- **ACTION ITEM**
For each line below that includes the word "will", make a copy.

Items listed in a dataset

^^^^^^^^^^^^^^^^

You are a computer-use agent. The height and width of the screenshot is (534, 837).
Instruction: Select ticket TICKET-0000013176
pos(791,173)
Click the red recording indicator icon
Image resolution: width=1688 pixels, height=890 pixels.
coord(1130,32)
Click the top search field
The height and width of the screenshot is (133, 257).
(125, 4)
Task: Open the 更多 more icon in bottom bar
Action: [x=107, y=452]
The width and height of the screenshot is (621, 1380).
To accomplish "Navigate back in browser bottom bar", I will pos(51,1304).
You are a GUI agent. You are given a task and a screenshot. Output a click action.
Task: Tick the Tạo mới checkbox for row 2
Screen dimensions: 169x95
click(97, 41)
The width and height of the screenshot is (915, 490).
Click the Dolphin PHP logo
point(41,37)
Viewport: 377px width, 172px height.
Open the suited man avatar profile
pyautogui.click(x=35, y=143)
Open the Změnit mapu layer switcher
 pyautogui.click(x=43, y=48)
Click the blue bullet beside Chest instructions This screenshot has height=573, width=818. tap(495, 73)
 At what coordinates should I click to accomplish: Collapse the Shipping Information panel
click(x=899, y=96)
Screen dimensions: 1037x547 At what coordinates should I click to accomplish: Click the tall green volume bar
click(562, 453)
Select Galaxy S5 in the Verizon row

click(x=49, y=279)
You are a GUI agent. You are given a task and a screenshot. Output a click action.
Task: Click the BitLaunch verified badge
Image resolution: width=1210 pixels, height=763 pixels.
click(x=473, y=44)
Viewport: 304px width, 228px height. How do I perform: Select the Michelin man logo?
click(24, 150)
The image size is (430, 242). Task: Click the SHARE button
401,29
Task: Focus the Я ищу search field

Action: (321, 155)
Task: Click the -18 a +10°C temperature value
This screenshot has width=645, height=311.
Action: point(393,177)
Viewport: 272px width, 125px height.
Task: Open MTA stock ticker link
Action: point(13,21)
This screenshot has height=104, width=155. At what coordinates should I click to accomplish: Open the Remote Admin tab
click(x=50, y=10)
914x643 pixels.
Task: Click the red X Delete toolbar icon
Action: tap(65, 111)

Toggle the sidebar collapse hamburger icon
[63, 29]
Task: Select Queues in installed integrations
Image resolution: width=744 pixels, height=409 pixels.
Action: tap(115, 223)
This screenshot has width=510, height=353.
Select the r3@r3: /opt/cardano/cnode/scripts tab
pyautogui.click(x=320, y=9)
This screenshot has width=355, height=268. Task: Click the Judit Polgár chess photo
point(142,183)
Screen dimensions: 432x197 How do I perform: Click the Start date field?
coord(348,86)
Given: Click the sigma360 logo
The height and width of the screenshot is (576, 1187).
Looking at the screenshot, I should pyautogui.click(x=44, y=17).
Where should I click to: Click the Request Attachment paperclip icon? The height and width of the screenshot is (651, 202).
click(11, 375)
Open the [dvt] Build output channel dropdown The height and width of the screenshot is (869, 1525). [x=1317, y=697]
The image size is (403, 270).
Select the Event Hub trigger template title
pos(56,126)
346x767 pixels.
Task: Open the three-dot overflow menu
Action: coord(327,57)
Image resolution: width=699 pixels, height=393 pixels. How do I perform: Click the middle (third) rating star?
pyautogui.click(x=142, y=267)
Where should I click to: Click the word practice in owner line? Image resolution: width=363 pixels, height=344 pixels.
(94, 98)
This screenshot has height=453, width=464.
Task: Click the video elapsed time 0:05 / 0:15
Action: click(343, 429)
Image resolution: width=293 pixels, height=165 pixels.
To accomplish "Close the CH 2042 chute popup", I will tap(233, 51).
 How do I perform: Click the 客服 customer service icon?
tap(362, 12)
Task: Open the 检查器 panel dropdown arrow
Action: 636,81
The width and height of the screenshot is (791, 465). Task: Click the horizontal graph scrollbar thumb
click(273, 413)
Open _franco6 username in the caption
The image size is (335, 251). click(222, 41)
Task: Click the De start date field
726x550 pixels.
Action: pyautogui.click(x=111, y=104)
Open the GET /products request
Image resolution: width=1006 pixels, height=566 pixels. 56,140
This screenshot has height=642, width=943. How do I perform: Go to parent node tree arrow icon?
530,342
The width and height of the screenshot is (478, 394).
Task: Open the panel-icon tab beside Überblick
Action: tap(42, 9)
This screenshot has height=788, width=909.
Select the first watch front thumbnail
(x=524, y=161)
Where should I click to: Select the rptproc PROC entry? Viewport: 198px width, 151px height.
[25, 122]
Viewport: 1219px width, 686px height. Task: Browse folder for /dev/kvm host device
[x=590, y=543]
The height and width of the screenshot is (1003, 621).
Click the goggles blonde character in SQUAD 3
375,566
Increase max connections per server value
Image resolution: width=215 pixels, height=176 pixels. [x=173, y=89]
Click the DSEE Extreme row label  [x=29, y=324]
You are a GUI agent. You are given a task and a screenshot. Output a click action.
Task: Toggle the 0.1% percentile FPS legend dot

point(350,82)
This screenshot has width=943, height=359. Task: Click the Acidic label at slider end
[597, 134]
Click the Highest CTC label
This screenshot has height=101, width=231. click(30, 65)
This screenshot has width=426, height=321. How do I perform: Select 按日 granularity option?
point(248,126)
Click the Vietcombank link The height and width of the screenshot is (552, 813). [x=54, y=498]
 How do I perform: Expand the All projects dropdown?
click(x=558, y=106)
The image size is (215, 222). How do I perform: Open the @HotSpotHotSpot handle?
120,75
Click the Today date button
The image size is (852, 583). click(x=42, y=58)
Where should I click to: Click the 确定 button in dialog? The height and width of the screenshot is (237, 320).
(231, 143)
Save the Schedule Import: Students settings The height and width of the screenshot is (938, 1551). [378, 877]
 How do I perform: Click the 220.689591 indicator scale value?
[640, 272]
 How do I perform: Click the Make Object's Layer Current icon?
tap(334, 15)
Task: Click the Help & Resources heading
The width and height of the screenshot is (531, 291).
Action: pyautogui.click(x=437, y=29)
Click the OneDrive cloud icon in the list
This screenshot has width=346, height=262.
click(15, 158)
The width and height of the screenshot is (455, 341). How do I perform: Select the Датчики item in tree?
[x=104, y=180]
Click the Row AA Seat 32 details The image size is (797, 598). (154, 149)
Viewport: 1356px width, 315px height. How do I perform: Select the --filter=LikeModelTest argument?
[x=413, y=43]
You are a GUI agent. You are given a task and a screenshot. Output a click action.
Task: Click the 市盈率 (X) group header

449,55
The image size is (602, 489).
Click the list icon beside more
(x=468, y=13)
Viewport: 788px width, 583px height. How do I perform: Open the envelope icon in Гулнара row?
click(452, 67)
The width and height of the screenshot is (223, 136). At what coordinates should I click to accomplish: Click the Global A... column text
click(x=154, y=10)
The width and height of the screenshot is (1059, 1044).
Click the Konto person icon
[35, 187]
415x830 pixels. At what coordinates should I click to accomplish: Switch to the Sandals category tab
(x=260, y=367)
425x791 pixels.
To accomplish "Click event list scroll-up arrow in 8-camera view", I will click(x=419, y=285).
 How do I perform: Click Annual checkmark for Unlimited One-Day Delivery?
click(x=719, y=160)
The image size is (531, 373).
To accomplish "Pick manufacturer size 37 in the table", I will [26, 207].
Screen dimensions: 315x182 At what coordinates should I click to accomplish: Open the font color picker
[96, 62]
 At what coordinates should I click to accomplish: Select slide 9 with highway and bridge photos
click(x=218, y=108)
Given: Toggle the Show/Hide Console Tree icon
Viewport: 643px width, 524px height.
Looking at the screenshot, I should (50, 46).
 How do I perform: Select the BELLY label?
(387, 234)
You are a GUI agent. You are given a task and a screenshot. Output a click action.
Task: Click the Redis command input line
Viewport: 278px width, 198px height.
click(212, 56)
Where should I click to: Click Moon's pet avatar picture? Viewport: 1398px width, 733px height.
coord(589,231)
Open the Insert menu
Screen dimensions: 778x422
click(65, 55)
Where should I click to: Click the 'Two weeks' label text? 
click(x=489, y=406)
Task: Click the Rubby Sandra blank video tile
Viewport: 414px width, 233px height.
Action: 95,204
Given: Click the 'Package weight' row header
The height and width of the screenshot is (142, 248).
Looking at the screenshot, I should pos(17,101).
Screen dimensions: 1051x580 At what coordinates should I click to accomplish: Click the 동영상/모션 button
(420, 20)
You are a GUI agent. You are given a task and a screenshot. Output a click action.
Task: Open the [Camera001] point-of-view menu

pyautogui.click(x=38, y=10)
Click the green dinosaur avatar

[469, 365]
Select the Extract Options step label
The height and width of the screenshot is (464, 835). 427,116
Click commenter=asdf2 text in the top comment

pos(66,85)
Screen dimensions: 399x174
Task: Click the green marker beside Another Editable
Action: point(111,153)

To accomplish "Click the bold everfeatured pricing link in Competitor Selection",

^^^^^^^^^^^^^^^^

- **YOUR SOLUTION**
To accomplish "Navigate back in browser bottom bar", I will pos(51,1304).
To accomplish "Close the CH 2042 chute popup", I will tap(233, 51).
To accomplish "Click event list scroll-up arrow in 8-camera view", I will click(x=419, y=285).
To accomplish "Pick manufacturer size 37 in the table", I will [26, 207].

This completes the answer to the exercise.